Required task
Please copy out, unchanged, the records from their first line through the line containing "Накопление бонусов (77, 1690)", including both ends.

Extracted records:
-*-*-

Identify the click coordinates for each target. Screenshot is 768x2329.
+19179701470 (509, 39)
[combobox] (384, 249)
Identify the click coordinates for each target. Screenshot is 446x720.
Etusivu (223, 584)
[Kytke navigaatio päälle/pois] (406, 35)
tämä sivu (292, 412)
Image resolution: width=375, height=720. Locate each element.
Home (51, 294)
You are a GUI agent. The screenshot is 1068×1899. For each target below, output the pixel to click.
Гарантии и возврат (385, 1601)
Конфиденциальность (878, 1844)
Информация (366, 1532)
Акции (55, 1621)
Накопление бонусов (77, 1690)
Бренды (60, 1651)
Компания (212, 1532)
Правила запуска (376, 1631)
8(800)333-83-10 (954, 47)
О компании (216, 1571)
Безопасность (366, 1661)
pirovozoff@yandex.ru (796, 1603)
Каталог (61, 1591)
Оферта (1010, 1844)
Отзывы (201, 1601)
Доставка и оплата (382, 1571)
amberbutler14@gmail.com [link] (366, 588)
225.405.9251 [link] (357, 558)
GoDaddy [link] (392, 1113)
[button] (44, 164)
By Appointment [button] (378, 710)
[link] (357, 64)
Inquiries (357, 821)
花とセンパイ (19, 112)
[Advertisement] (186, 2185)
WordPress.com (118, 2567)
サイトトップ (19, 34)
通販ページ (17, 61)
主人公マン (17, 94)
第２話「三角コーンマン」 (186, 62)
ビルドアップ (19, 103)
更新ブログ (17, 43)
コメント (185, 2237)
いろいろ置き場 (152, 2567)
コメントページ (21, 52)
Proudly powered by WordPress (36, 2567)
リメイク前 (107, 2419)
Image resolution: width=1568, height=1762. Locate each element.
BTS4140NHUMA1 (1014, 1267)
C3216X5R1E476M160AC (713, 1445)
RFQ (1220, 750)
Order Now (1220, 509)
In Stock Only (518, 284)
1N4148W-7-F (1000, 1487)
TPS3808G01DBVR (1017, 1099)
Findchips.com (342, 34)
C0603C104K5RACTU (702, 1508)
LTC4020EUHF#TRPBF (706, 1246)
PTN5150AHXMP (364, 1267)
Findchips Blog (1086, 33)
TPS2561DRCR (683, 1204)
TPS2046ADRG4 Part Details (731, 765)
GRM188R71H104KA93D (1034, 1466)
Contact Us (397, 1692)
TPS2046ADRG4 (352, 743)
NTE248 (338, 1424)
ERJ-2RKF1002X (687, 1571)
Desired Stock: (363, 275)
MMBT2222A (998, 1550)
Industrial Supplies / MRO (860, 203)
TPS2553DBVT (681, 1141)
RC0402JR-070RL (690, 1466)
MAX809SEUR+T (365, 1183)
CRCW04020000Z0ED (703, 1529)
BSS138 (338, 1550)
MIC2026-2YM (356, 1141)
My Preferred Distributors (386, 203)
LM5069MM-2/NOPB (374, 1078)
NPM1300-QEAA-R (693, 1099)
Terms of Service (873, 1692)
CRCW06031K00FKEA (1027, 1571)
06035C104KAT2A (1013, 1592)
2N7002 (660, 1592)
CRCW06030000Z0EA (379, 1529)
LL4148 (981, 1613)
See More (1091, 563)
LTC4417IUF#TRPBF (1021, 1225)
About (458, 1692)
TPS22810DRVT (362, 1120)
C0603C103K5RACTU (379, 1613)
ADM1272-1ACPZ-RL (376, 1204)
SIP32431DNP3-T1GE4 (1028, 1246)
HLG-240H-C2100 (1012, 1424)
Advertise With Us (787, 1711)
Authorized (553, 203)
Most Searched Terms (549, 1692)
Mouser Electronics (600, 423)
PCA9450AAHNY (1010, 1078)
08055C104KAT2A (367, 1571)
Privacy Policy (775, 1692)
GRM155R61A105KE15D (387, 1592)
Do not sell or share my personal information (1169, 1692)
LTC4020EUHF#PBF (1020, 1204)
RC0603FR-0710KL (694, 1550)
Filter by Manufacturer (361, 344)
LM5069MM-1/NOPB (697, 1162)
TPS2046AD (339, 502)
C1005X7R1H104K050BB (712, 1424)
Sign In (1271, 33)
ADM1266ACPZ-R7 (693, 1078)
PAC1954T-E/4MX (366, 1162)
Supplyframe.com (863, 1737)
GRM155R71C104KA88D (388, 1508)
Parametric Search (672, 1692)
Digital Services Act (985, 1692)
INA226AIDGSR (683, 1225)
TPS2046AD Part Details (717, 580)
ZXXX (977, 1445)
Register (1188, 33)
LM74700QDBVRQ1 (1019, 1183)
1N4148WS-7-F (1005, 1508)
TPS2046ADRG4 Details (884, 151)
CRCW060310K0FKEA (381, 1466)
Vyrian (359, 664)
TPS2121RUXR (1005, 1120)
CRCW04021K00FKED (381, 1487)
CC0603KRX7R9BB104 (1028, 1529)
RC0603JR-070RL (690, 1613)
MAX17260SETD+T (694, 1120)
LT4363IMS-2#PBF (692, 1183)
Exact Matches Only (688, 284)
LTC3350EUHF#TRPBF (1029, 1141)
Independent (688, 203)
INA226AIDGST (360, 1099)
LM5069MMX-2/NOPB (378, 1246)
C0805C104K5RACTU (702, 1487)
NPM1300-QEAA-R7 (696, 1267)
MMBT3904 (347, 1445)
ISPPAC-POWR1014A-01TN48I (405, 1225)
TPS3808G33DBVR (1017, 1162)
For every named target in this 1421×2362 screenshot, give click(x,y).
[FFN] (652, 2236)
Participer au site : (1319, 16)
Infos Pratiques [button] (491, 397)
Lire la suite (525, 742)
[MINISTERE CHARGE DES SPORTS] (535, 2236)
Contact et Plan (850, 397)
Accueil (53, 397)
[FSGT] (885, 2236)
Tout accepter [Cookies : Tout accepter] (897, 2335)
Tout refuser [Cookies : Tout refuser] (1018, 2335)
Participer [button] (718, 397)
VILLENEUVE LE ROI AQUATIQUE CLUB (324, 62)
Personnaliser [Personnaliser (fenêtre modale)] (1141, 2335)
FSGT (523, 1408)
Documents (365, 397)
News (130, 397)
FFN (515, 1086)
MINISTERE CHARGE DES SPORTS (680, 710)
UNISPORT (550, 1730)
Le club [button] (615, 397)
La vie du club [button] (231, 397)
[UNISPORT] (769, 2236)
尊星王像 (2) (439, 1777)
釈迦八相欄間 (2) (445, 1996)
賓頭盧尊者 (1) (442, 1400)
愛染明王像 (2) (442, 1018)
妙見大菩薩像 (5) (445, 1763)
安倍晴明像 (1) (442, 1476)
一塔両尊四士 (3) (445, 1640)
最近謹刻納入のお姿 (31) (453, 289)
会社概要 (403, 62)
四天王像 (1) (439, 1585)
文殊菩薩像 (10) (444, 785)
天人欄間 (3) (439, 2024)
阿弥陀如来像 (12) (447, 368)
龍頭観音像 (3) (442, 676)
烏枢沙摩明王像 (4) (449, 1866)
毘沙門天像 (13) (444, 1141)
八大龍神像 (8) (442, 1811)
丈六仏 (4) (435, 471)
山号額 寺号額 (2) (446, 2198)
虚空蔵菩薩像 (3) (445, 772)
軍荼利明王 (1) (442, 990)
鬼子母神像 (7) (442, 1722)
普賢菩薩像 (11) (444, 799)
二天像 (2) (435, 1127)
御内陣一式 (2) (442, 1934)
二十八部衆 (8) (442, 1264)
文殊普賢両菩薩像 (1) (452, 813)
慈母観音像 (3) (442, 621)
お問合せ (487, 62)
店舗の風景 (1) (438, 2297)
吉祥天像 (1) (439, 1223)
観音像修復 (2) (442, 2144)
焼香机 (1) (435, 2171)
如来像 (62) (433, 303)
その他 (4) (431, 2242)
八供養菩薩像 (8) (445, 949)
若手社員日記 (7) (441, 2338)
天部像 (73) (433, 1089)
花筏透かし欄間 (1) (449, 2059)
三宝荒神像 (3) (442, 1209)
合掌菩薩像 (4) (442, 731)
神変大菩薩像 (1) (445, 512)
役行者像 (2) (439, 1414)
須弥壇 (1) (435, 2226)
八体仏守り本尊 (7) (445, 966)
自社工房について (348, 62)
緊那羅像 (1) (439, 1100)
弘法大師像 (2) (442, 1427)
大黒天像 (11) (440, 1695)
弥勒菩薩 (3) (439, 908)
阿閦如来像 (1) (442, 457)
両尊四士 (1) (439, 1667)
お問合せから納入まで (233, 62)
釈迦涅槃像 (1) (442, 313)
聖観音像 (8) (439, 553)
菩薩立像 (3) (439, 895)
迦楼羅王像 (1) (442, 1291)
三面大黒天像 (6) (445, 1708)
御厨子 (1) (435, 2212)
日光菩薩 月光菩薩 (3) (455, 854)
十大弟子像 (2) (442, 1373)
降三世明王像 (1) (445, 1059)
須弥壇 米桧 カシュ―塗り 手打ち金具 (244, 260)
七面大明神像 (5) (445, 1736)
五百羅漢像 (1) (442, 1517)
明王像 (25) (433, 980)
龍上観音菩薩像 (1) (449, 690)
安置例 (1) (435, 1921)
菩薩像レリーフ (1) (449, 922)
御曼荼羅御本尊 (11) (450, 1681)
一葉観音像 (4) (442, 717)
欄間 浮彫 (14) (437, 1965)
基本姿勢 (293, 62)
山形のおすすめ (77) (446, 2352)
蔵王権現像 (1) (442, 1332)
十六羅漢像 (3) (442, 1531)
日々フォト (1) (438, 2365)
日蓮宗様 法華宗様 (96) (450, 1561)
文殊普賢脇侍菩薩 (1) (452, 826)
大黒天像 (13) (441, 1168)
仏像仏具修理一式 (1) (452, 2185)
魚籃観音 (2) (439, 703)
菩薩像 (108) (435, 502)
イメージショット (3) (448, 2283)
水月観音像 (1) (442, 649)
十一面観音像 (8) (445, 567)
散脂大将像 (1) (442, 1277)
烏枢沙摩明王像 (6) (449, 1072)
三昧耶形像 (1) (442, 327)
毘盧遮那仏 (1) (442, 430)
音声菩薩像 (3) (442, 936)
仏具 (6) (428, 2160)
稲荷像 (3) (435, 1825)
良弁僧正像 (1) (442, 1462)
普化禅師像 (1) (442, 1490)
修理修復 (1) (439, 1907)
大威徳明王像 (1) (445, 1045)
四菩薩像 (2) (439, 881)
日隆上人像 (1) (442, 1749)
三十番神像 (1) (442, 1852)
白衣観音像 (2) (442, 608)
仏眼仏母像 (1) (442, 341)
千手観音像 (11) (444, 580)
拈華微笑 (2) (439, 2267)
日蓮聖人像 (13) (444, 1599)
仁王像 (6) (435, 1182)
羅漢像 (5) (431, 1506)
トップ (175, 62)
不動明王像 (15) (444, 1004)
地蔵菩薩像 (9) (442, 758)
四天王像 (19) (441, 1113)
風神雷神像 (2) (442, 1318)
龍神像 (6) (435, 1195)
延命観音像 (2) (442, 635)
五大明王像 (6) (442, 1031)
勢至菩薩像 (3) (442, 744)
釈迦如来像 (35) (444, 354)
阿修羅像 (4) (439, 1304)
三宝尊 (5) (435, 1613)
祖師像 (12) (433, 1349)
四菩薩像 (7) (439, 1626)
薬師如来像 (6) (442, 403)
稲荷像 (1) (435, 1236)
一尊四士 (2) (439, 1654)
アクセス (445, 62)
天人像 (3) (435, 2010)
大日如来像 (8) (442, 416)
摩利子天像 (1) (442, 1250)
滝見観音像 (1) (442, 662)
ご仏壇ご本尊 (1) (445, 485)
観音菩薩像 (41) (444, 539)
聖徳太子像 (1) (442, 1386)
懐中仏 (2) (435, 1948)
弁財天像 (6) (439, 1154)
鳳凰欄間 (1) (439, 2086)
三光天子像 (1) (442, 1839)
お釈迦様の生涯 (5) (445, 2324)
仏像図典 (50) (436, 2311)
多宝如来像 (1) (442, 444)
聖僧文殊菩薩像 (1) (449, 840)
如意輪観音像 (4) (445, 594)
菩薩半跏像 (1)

-*-*-

Solution for this exercise
Identify the click coordinates for each target. Screenshot is 768x2329.
+19179701470 (509, 39)
[combobox] (384, 249)
Identify the click coordinates for each target. Screenshot is 446x720.
Etusivu (223, 584)
[Kytke navigaatio päälle/pois] (406, 35)
tämä sivu (292, 412)
Image resolution: width=375, height=720. Locate each element.
Home (51, 294)
You are a GUI agent. The screenshot is 1068×1899. For each target below, output the pixel to click.
Гарантии и возврат (385, 1601)
Конфиденциальность (878, 1844)
Информация (366, 1532)
Акции (55, 1621)
Накопление бонусов (77, 1690)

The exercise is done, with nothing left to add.